Problem statement:
Scanning the entries below, copy every line that contains the word "agent".

Saved entries
=== Begin Enclosure ===

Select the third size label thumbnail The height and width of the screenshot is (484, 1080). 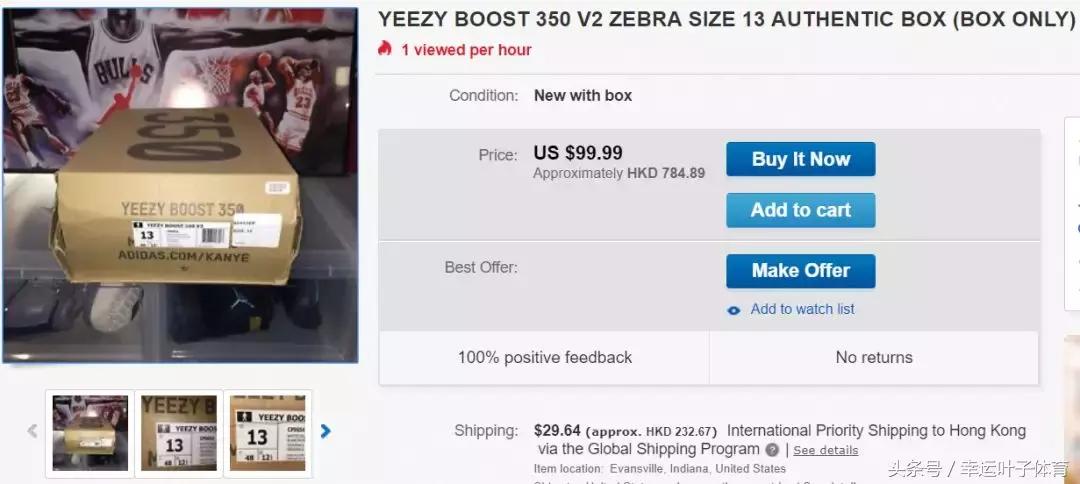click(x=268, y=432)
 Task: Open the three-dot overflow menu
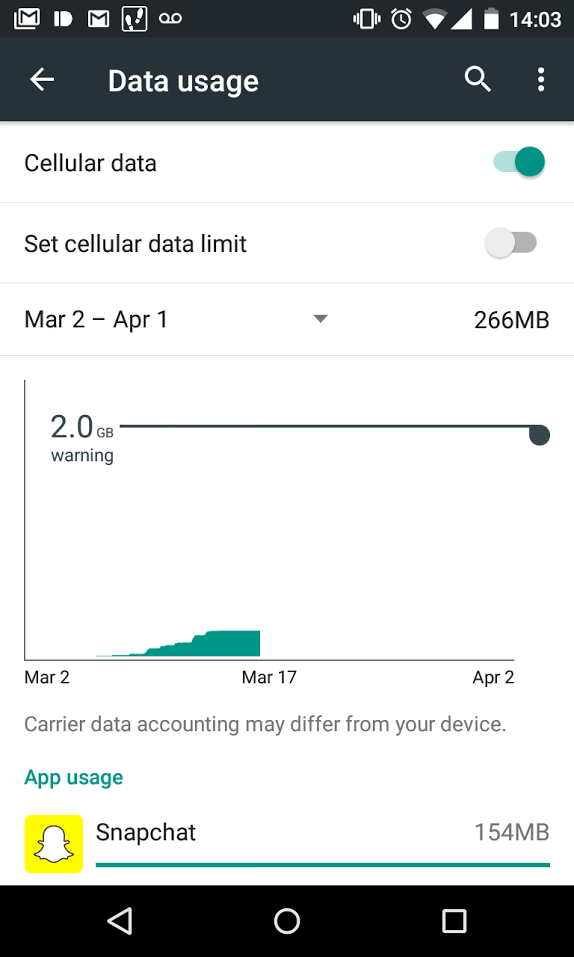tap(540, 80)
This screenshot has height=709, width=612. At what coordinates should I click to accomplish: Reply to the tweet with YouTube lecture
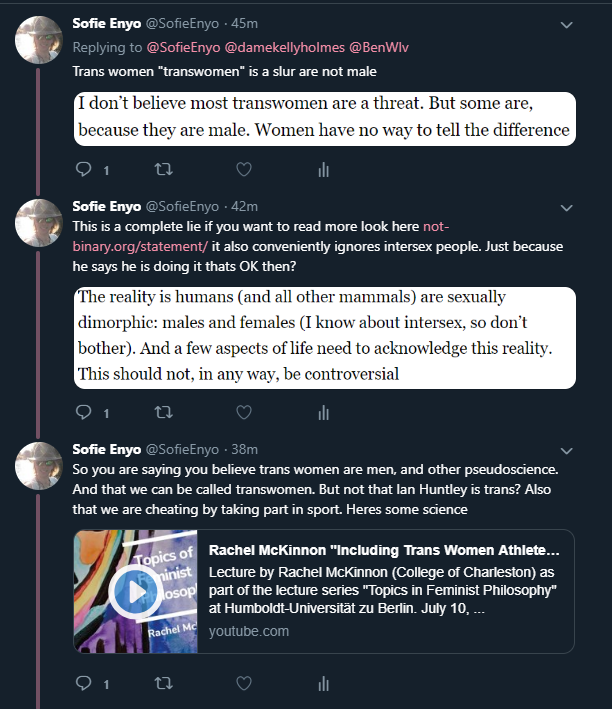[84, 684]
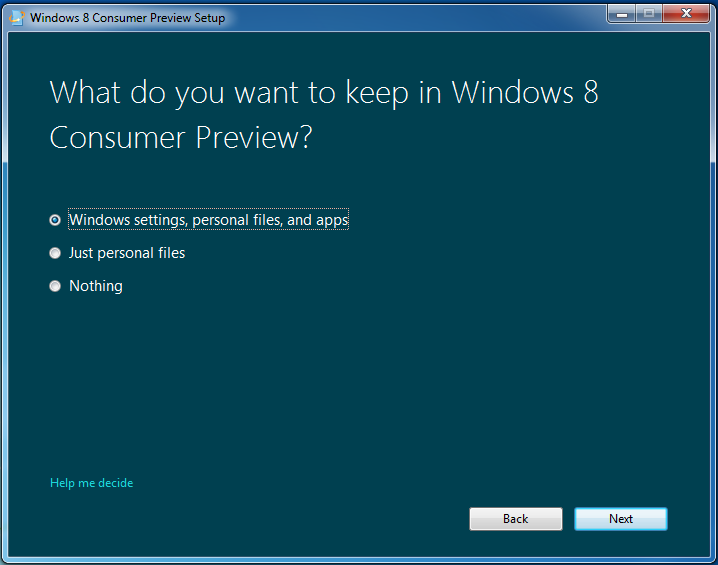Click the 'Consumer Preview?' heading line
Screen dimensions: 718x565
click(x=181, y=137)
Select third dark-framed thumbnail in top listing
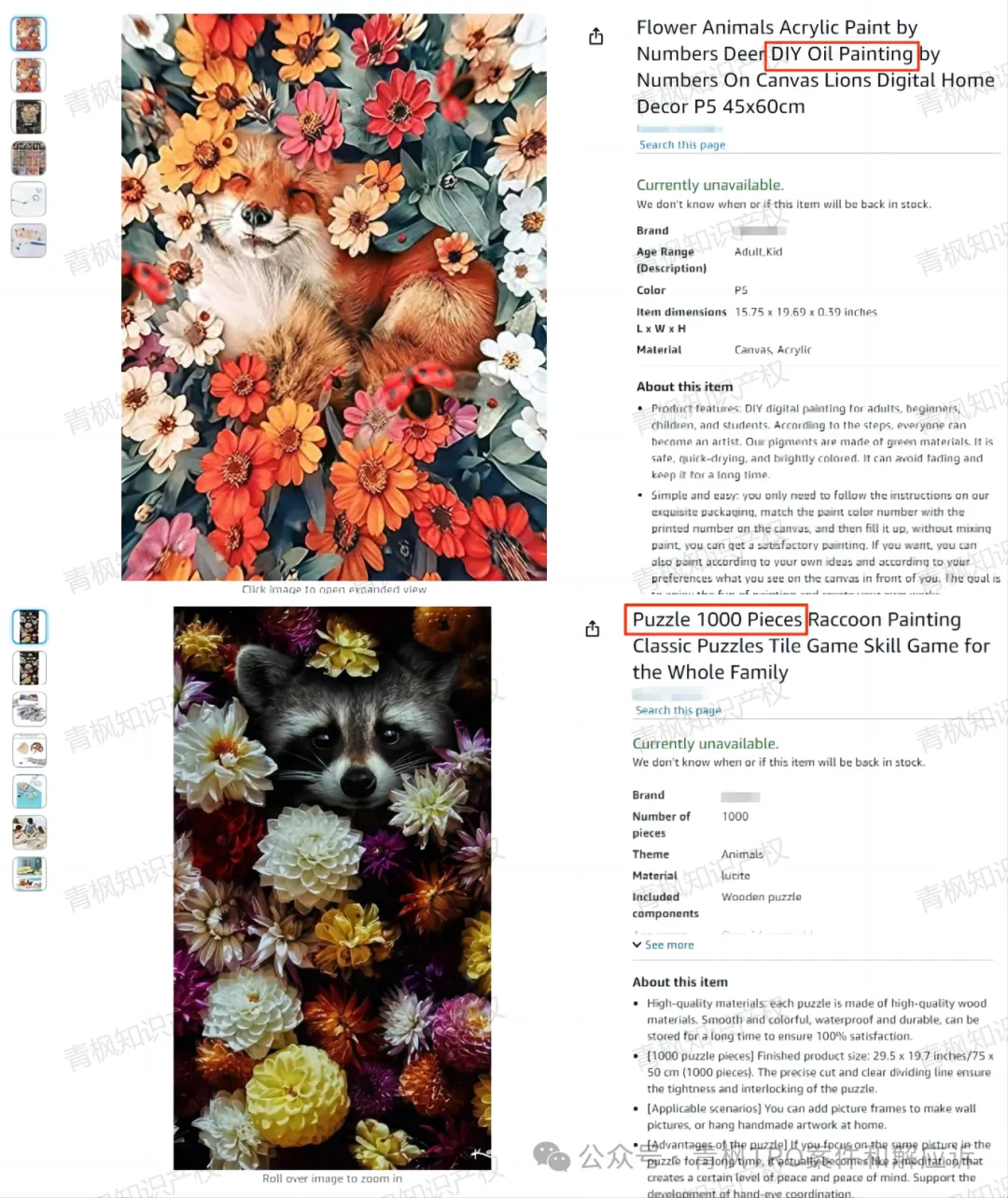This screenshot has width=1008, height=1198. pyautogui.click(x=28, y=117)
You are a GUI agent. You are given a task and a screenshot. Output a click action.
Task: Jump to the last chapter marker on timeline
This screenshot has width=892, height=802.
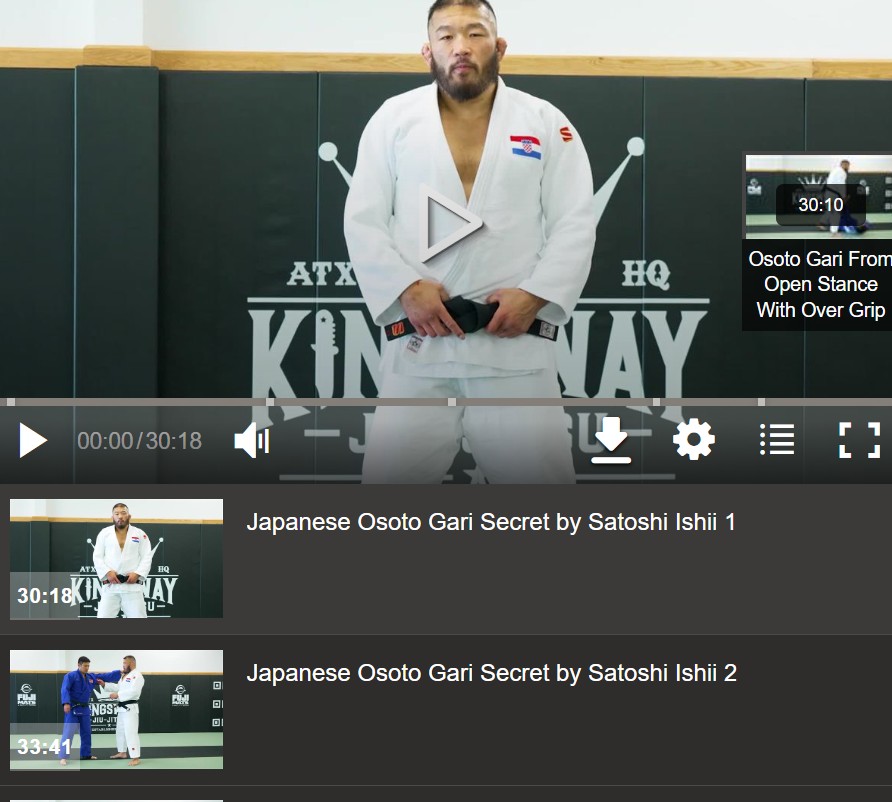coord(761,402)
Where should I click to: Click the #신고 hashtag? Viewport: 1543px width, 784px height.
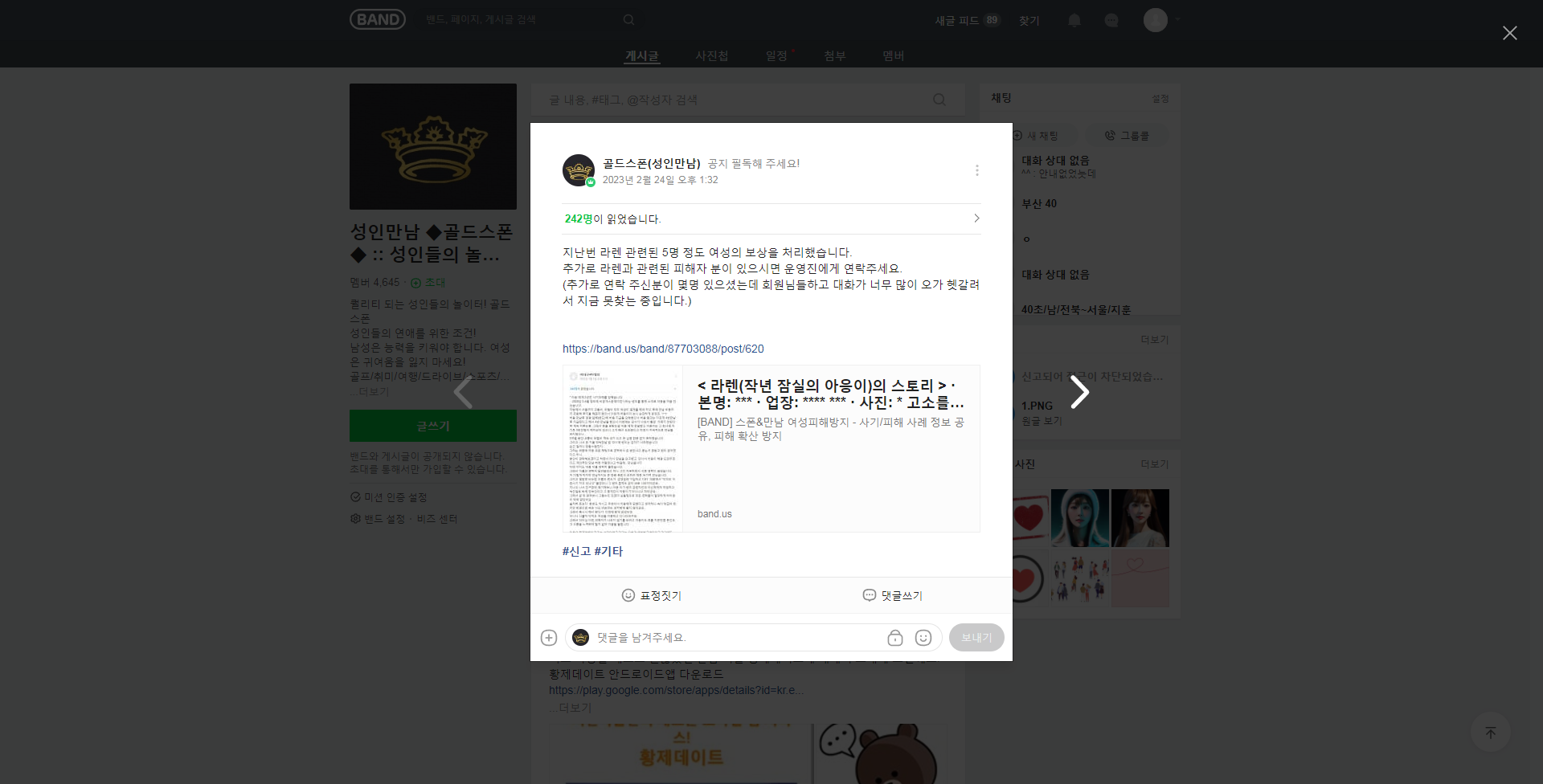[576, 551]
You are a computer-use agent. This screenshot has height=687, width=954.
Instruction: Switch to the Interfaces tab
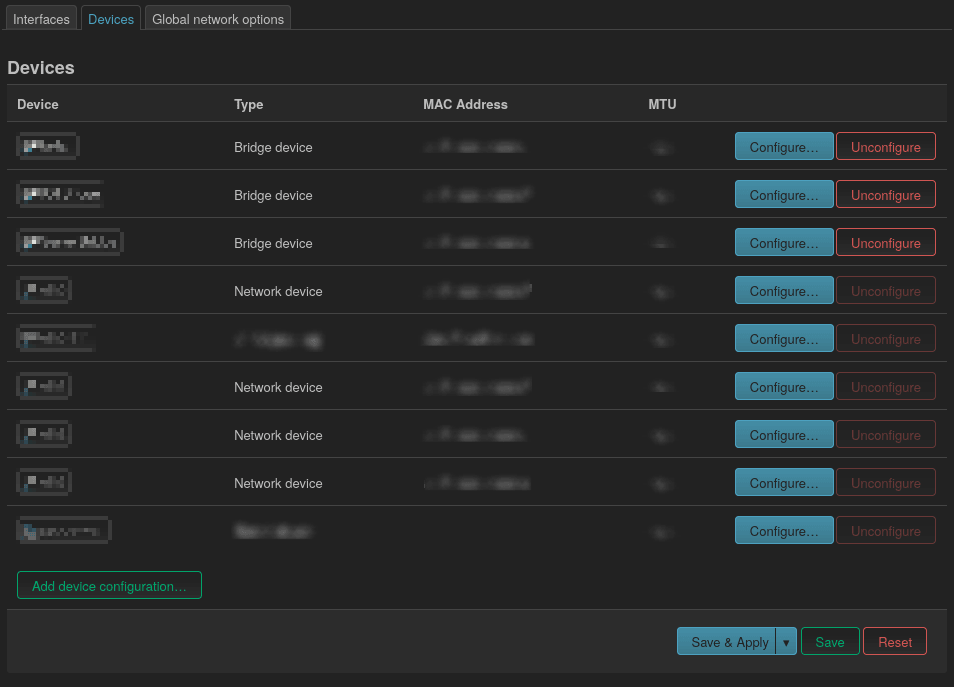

=== End Enclosure ===

Task solution:
You are a GUI agent. You are given a task and a screenshot. Output a click action.
You are a computer-use agent. This screenshot has height=687, width=954.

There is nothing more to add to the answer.